§ **PASSAGE PROVIDED**:
════════════════════

Why I watch porn even in a relationship:

1. I'm horny and need a release
2. It is unfeasible to get sex from my partner because logistics, she's not in the mood, etc.
3. I can't get myself off without getting sore with out porn.
4. I don't want to get sore so I watch porn to get that more efficient release, and also porn gives me a third person view of sex that I would never be able to experience in reality.


----------



## Enfpleasantly (Mar 5, 2012)

Hruberen said:


> Why I watch porn even in a relationship:
> 
> 1. I'm horny and need a release
> 2. It is unfeasible to get sex from my partner because logistics, she's not in the mood, etc.
> ...


I read this and then your signature, so I have to ask....did you pass the September no fap challenge?


----------



## niss (Apr 25, 2010)

lv1987 said:


> I really need some advice on how I should approach what I found on my boyfriend's iPod. I'm 5 months pregnant with our son and we had been looking at nursery ideas using his iPod a few days ago. We never closed out the page so this morning I went to go look at them, but accidentally hit mail instead of internet. Up popped this open email from a porn website of which he is apparently a member. I checked iPod and he hadn't looked at anything using that device, but did clear out the history on his Kindle Fire last night which now makes me suspicious. I've talked to him before about how I don't like it when he looks at porn and how it makes me not want to have sex with him because all I can think about is who he is imagining is in bed with him and I'm completely turned off.
> 
> Basically I can't stay with him if he keeps looking at porn because I know that throughout the years I'll probably find more and more and my anger and resentment will just build till I finally can't stand him anymore and one of us leaves. If I wasn't pregnant I would just leave already, but I feel that I'm obligated to stay and try to work things out for our baby. But I also feel that it would be unfair to stay if this keeps happening because then our child will have to go through breakup. As an ISFJ I have a really hard time being confrontational. I just need some advice on how I should approach this without making my ISTJ boyfriend feel like I'm threatening him but also put it in a way where he understands where I'm coming from.


I'm sorry for your pain - you are really in a tough situation.

Yes, you are right to be concerned and to require accountability from your partner. Real transparency is key if this relationship is to work. That and counseling. Individual and couple counseling. 

If a man promises that he will stop looking at porn, but then goes back and views it again, there are real emotional problems that he needs to deal with, as he is not being honest with himself (lacking in personal integrity) which means that he cannot be honest with you.

════════════════════

§ **GIVEN INFORMATION**:
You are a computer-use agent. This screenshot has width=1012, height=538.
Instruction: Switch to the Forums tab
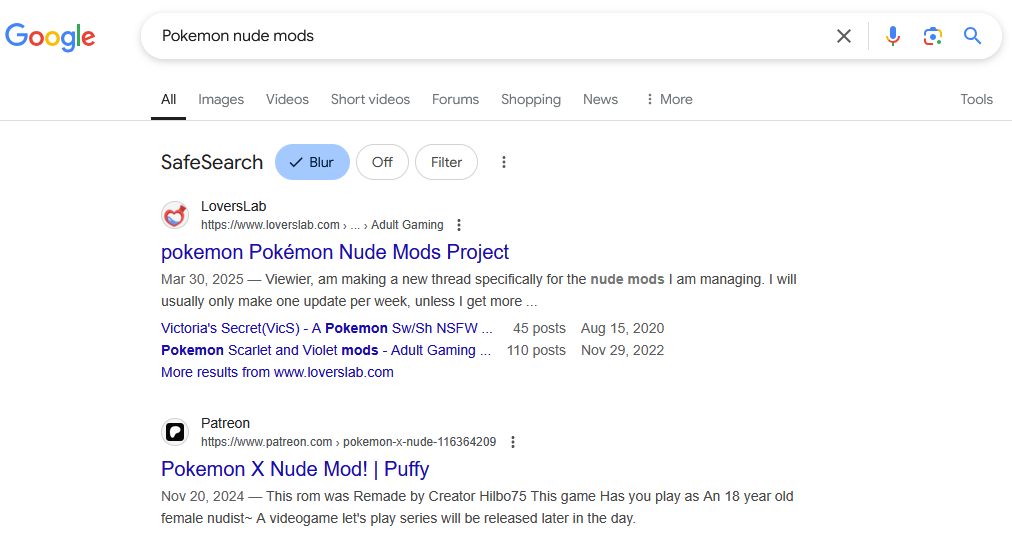click(455, 99)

════════════════════

§ **WHAT THIS TASK INVOLVES**: Reproduce the forum thread between "4. I don't want" and "(Mar 5, 2012)", inclusive, substituting "reliable" for "efficient".

§ **COMPLETE ANSWER**:
4. I don't want to get sore so I watch porn to get that more reliable release, and also porn gives me a third person view of sex that I would never be able to experience in reality.


----------



## Enfpleasantly (Mar 5, 2012)